Quoted passage ▸

Lowe
- Type: Privately held company
- Industry: Real estate investment, development and management - Commercial office, mixed use, multifamily, hospitality and retail redevelopment
- Founded: 1972; 54 years ago
- Headquarters: Los Angeles, California, U.S.
- Key people: Robert J. Lowe, Sr., Chairman of the Board and Chief Executive Officer; Michael H. Lowe, Co-CEO; Robert J. Lowe, Jr., Co-CEO
- Number of employees: 80
- Website: loweenterprises.com

= Lowe Enterprises =

American real estate investment company

Lowe is a real estate investment firm based in Los Angeles. Since its founding, the company has acquired, constructed, or managed more than $21 billion in real estate assets. Its subsidiary, Destination by Hyatt, was the third largest hospitality management company in the United States in 2013.

==History==
Lowe was founded in Los Angeles, California in 1972 by Robert J. Lowe, Sr. and three business partners as a diversified real estate investment, management, and development firm. Since its inception, it has developed, managed or acquired $32 billion in assets. In the early 1970s, Lowe formed Destination Hotels & Resorts to manage hotels and resorts it developed. In the 1980s, the company branched out into "distressed properties", ones whose financial backers were having trouble meeting debt and operating payments.

In 1990, the firm expanded into investment management, forming Lowe Enterprises Investment Management, an SEC registered investment advisor.

As a privately held company, Lowe Enterprises does not report its revenues or profits. However, in 2000, Robert J. Lowe, Sr. told the The Baltimore Sun that the company had "record earnings" in 1997, 1998, and 1999. Lowe also claimed that institutional investors tended to see a return of 20 percent to 25 percent in the 1990s.

In 2002, the National Association of Industrial and Office Parks (NAIOP) named Lowe Enterprises its Developer of the Year.

By 2009, the company had expanded into managing properties for wealthy investors and corporations, and its Lowe Enterprises Investors (formerly LEIM) subsidiary had more than $4 billion in assets under management. Overall, Lowe Enterprises had about 150 employees nationwide that same year. Lowe's sons, Robert Lowe, Jr. and Michael Lowe, joined the firm.

Lowe debuted its 102-acre Terranea Resort at the site of the former MarineLand theme park in Rancho Palos Verdes on the Southern California Coast in 2009. The failure of Corus Bank, the construction lender for the resort, left Terranea in challenging financial condition for its first year of operation. Refinancing in 2010 put the resort on firm financial footing and it has become a popular destination for weddings and conferences along with vacationing guests.

In July 2010, The Guardian Life Insurance Company of America took a "substantial" but non-controlling interest in Lowe Enterprises Investors. The insurance company also agreed to provide Lowe Enterprises with $200 million for investment purposes. Lowe said it would seek to purchase or invest in distressed or undervalued properties in the hotel, industrial, office, and retail sectors. In 2018, Lowe sold its interest in Lowe Enterprises Investors to Guardian and LEI senior executives and LEI rebranded. Lowe continues its own investment activities with joint venture partners.

In 2016, Destination Hotels merged with Commune Hotels & Resorts to form Two Roads Hospitality in partnership with GEOLO Capital, doubling the size of Lowe's hotel and resort portfolio. In late 2018, Lowe and its partner sold Two Roads Hospitality to Hyatt Hotels Corporation for more than $450 million. Lowe also sold its interest in Lowe Enterprises Investors to its partner, The Guardian Life Insurance Company of America.

==Corporate structure==
Lowe Enterprises generates some funds of its own for real estate investment. However, most of its financing comes from a wide range of sources, such as government entities, real estate investment trusts, other real estate development companies, and institutional investors such as hedge funds and pension funds. The company prefers to rely on a wide range of financial sources to reduce risk. The company tends to invest in large projects with a view to retaining or managing the property in the long term.

Try it ▸
Answer these questions using the text on Lowe Enterprises.
1. In 1990, what firm did the company form when it expanded into investment management?
2. Which organization named Lowe Enterprises its Developer of the Year in 2002?
3. What bank served as the construction lender for Terranea Resort?

Provided data ▸
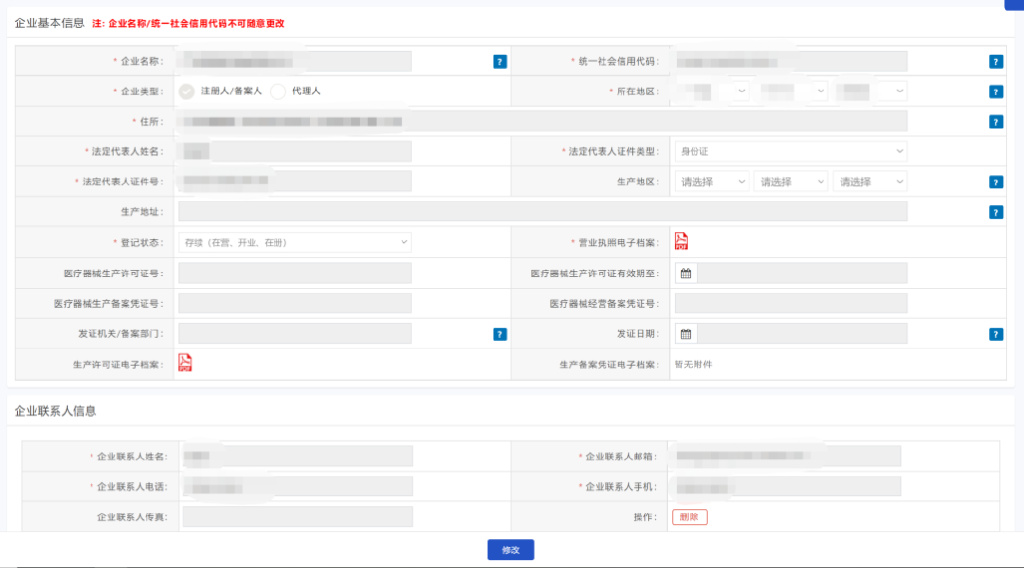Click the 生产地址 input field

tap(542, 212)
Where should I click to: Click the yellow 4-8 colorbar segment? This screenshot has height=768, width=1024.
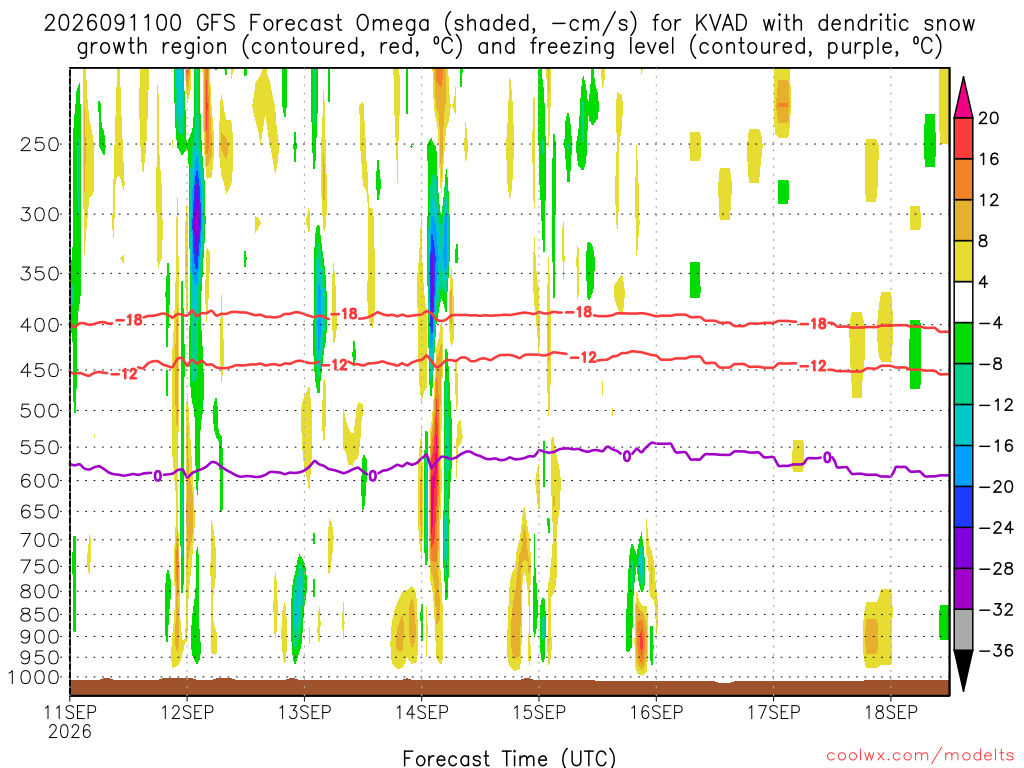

Expected answer ▸
1. Lowe Enterprises Investment Management
2. The National Association of Industrial and Office Parks (NAIOP)
3. Corus Bank